Tuesday, October 29, 2013

Steps to run K-Means Clustering on Apache Mahout

For k-means example on Mahout, here i am downloading  reuters dataset from : http://kdd.ics.uci.edu/databases/reuters21578/reuters21578.tar.gz

I am assuming you have configured apache mahout and hadoop. Otherwise first setup hadoop and mahout( hadoop setup and apache mahout setup explained in previous blogs).

Steps to run K-Means algorithm on apache mahout using this reuters dataset are :

Step 1 : untar this file as : tar -xvzf reuters21578.tar.gz

Step 2:  Run Lucene indexing on this dataset as :
mahout org.apache.lucene.benchmark.utils.ExtractReuters reuters reuters-out

Step 3 : Copy this "reuters-out" lucene index file folder from local file system to hadoop file system as :
hadoop dfs -put reuters-out /home/hduser/hadoop-workDir/reuters-out

Step 4 : Mahout understand the sequence files/directory. So, convert this "reuters-out" file to sequence directory as :
mahout seqdirectory -i /home/hduser/hadoop-workDir/reuters-out -o /home/hduser/hadoop-workDir/reuters-out-seqdir -c UTF-8 -chunk 5

-c         : The name of the character encoding of the input files.  Default to UTF-8      
-chunk :  The chunkSize in MegaBytes. Defaults to 64

Step 5 : Convert these files of sequence directory to vectors as :
mahout seq2sparse -i /home/hduser/hadoop-workDir/reuters-out-seqdir -o /home/hduser/hadoop-workDir/reuters-out-seqdir-sparse-kmeans --maxDFPercent 85 --namedVector

--maxDFPercent : The max percentage of docs for the DF. Can be used to remove really high frequency terms. Expressed as an integer between 0 and 100. Default is 99. Use for remove junk words/ stop words repeats so much time in doc.

--namedVector : (Optional) Whether output vectors should  be NamedVectors. If set true else false. It helps to get the vector Name(means file name) in cluster o/p.

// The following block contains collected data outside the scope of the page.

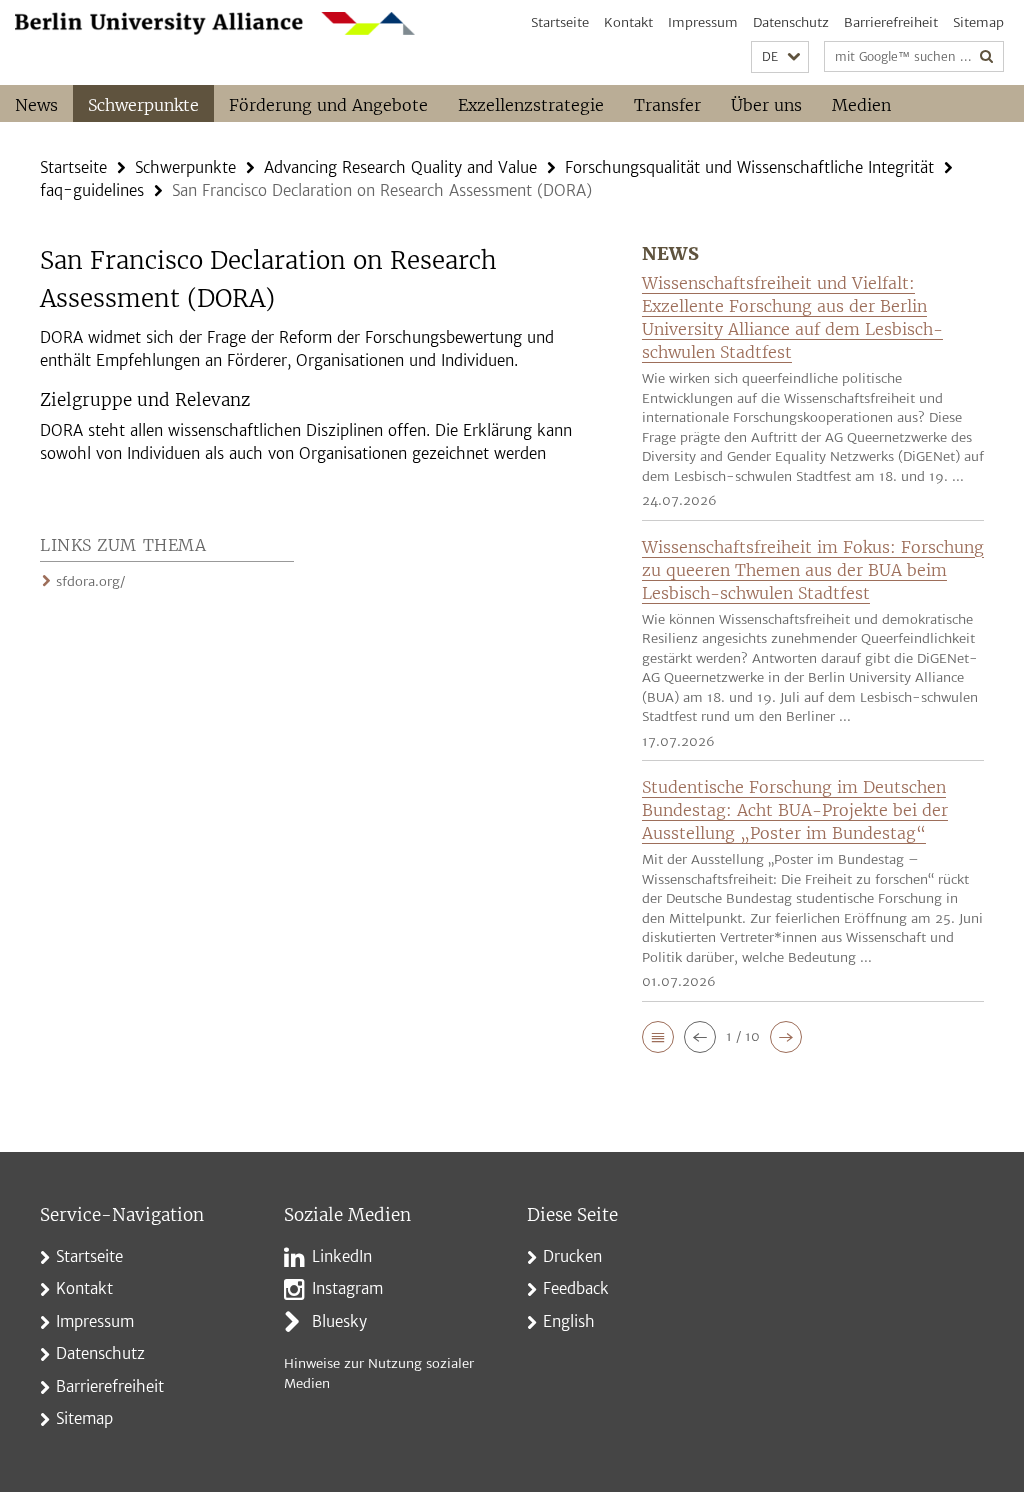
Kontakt (628, 22)
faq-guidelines (92, 190)
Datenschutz (791, 22)
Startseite (560, 22)
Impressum (703, 22)
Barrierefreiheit (891, 22)
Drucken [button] (572, 1256)
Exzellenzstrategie (531, 105)
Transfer (667, 105)
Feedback (576, 1288)
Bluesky (339, 1321)
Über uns (766, 105)
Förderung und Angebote (328, 105)
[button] (780, 57)
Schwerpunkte (143, 105)
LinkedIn (342, 1256)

Step 6:  Run k-means clustering on these vectors as :
mahout kmeans -i /home/hduser/hadoop-workDir/reuters-out-seqdir-sparse-kmeans/tfidf-vectors -c /home/hduser/hadoop-workDir/reuters-kmeans-clusters -o /home/hduser/hadoop-workDir/reuters-kmeans -dm org.apache.mahout.common.distance.CosineDistanceMeasure -x 10 -k 20 -ow --clustering

-dm : It tell which distance measure algorithm want to use. "org.apache.mahout.common.distance.CosineDistanceMeasure" is just one type of distance measure. In mahout so many implementation present, we can use anyone according to our requirement. Some are :
EuclideanDistanceMeasure,MahalanobisDistanceMeasure,ManhattanDistanceMeasure etc.
-x : Maximum number of iteration.
-n  : It is value of k for k-means. Here in example 20 mentioned. Go through this : http://en.wikipedia.org/wiki/Determining_the_number_of_clusters_in_a_data_set or http://datachurn.blogspot.in/2013/05/clustering-tips.html

Step 7 : Dump clustered points to local machine for analyzing, documents belong to which clusters as :
mahout seqdumper -i /home/hduser/hadoop-workDir/reuters-kmeans/clusteredPoints/part-m-00000 -o resultFile.txt

Step 8 : Get clean result of this dump file from java code as :

 import java.io.BufferedReader;
import java.io.BufferedWriter;
import java.io.DataInputStream;
import java.io.FileInputStream;
import java.io.FileWriter;
import java.io.InputStreamReader;
import java.util.LinkedHashMap;
import java.util.Map;


public class mahoutClusterOutput {

String inputFile = "/home/hduser/hadoop/mahout-0.8/reuters-kmeans-sgm/resultFile.txt";
String outputFile = "/home/tarun/resultFileCluster.txt";
LinkedHashMap<String,String> mpIdData = new LinkedHashMap();
public void fileRead()
{
try
{
FileInputStream fstream = new FileInputStream(inputFile);
DataInputStream in = new DataInputStream(fstream);
BufferedReader br = new BufferedReader(new InputStreamReader(in));
String strLine="";
int lineNumber=0;
while ((strLine = br.readLine()) != null)   
{
lineNumber++;
   
  if(lineNumber < 3 || strLine.length() < 20)
  {
  continue;
  }
  
String[] tempStr = strLine.split(":");
if(mpIdData.containsKey(tempStr[1]))
{
String val = mpIdData.get(tempStr[1]) + "," + tempStr[4].split("=")[0].replace("/", "");
mpIdData.put(tempStr[1], val);
}
else
{
String val =tempStr[4].split("=")[0].replace("/", "");
mpIdData.put(tempStr[1], val);
}
}
in.close();
FileWriter f1 = new FileWriter(outputFile,true);
BufferedWriter out = new BufferedWriter(f1);
for(Map.Entry<String, String> entry : mpIdData.entrySet())
{
out.write("Cluster Id : " + entry.getKey());
out.write("-------> Documents : " + entry.getValue());
out.write("\n");
}
out.close();
}
catch(Exception e)
{
System.out.println("Exception message : " + e.getMessage());
}
}
public static void main(String[] args) 
{
mahoutClusterOutput ob = new mahoutClusterOutput();
ob.fileRead();

}

}